Educar es despertar personas, ayudarles a desarrollar todas sus potencialidades. Se trata de propiciar la creatividad y autonomía de cada estudiante para que sea capaz de moldearse a sí mismo y hacer de su vida una verdadera obra de arte.
No hay duda alguna que cuando el papa Francisco insiste tanto en la necesidad de garantizar educación a todos y todas y por ello nos invita a sumarnos al Pacto Educativo Global, está entendiendo la educación en su esencia humanizadora, como un medio fundamental para reorientar la marcha del mundo y construir una nueva humanidad.
El término educar tiene una doble raíz latina: Educere, que significa sacar de adentro, extraer toda la riqueza que hay en la persona; o Educare, que significa nutrir, alimentar, guiar, ofrecer posibilidades para crecer y alcanzar la plenitud.
Educar es despertar personas, ayudarles a desarrollar todas sus potencialidades.

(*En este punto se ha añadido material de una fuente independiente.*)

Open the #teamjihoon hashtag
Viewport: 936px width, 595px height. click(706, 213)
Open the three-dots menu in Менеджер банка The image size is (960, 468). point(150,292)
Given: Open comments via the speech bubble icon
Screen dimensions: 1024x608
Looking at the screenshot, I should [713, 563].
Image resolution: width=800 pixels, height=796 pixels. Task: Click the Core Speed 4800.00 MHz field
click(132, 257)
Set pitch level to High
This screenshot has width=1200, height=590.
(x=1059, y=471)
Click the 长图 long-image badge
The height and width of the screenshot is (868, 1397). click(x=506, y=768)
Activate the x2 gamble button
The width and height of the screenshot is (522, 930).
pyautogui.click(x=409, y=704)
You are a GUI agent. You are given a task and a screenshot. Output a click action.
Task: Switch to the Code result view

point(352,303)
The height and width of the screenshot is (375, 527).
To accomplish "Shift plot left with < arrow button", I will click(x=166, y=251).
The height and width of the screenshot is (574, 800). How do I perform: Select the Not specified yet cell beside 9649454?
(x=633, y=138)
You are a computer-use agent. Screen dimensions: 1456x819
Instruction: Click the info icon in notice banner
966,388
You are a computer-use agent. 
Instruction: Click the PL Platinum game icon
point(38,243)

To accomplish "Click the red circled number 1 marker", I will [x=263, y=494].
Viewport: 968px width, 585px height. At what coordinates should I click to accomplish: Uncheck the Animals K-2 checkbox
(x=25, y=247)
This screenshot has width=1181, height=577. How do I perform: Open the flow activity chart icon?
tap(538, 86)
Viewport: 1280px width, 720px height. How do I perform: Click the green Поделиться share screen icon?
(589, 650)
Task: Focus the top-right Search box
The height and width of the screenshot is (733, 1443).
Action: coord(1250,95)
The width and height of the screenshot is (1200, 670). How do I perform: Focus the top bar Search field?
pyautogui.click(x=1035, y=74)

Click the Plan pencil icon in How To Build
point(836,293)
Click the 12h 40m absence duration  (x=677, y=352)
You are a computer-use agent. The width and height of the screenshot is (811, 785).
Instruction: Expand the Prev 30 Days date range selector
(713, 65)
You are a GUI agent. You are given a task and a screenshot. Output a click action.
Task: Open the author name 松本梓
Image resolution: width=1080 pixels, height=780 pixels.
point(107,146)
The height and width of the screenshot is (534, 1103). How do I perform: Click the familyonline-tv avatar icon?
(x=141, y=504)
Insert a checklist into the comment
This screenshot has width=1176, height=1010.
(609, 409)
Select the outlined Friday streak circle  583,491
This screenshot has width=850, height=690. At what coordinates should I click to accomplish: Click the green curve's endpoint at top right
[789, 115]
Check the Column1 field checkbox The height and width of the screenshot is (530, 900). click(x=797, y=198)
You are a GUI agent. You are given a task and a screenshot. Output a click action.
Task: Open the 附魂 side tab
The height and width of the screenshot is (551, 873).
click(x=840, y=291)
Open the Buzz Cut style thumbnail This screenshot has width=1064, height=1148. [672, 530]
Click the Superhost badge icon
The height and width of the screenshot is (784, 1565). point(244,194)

Se trata de propiciar la creatividad y autonomía de cada estudiante para que sea capaz de moldearse a sí mismo y hacer de su vida una verdadera obra de arte.
Cada persona tiene que ser autor y actor de su propia vida. No mero actor de un guión que otros escriben para él o para ella. Autor, actor y también espectador, capaz de mirarse en profundidad, de reflexionar y someter a crítica lo que es y va siendo, lo que hace y cómo lo hace.
Sócrates planteaba que la educación tenía una función de partera: ayudar a los otros, mediante preguntas pertinentes, a que den a luz la verdad, el bien, la belleza, que todos potencialmente llevamos dentro.. De ahí que llamó a su método pedagógico, la mayéutica, es decir, el arte de ayudar a nacer el hombre o la mujer posible. Kant le daba a la educación un sentido muy parecido pues mantenía que la educación debe “desarrollar en cada individuo toda la perfección de que es capaz”. A su vez, María Montessori decía que “educar no es transmitir conocimientos, sino ayudar al descubrimiento del propio ser”; y J. Ruskin expresaba que “educar a un niño no es hacerle aprender algo que no sabía, sino hacer de él alguien que no existía”.
Afortunadamente, hoy estamos entendiendo con creciente claridad que educar, como nos insiste el Papa, no es meramente instruir, adoctrinar, capacitar o imponer. El oficio de educar es un oficio de amor y de esperanza. Educar es el arte de acercarse al estudiante con respeto y con cariño, para que se despliegue en él una vida verdaderamente humana. Educar es, en consecuencia, algo mucho más sublime, importante y difícil que enseñar matemáticas, lengua, inglés, tecnología o geografía. Educar es formar personas, cincelar corazones nobles y generosos, ofrecer los ojos para que los alumnos, todos los alumnos, puedan mirarse en ellos y verse hermosos, valorados y queridos, para que así puedan mirar la realidad sin miedo y mirar a los otros con respeto y con amor. Si no es esto, será a lo sumo, adiestramiento, capacitación, preparación para ejercer un oficio o un trabajo, pero no educación. El educador es el partero del alma, el que ayuda a cada alumno a conocerse y quererse, el que confiere la energía y confianza para que cada persona se atreva a caminar la senda de su propia realización, para que desarrolle la semilla de sí mismo y alcance su felicidad. Educar es contribuir a desarrollar armónicamente todas las dimensiones y potencialidades del ser humano (cualidades físicas, psíquicas, intelectuales, morales y espirituales), para que llegue a ser una persona digna y feliz. De ahí que la educación no puede reducirse a un asunto técnico, pues es un asunto ético y humano. No se trata meramente de formar los profesionales que el mercado requiere, sino los seres humanos que necesita una sociedad justa, libre y profundamente democrática.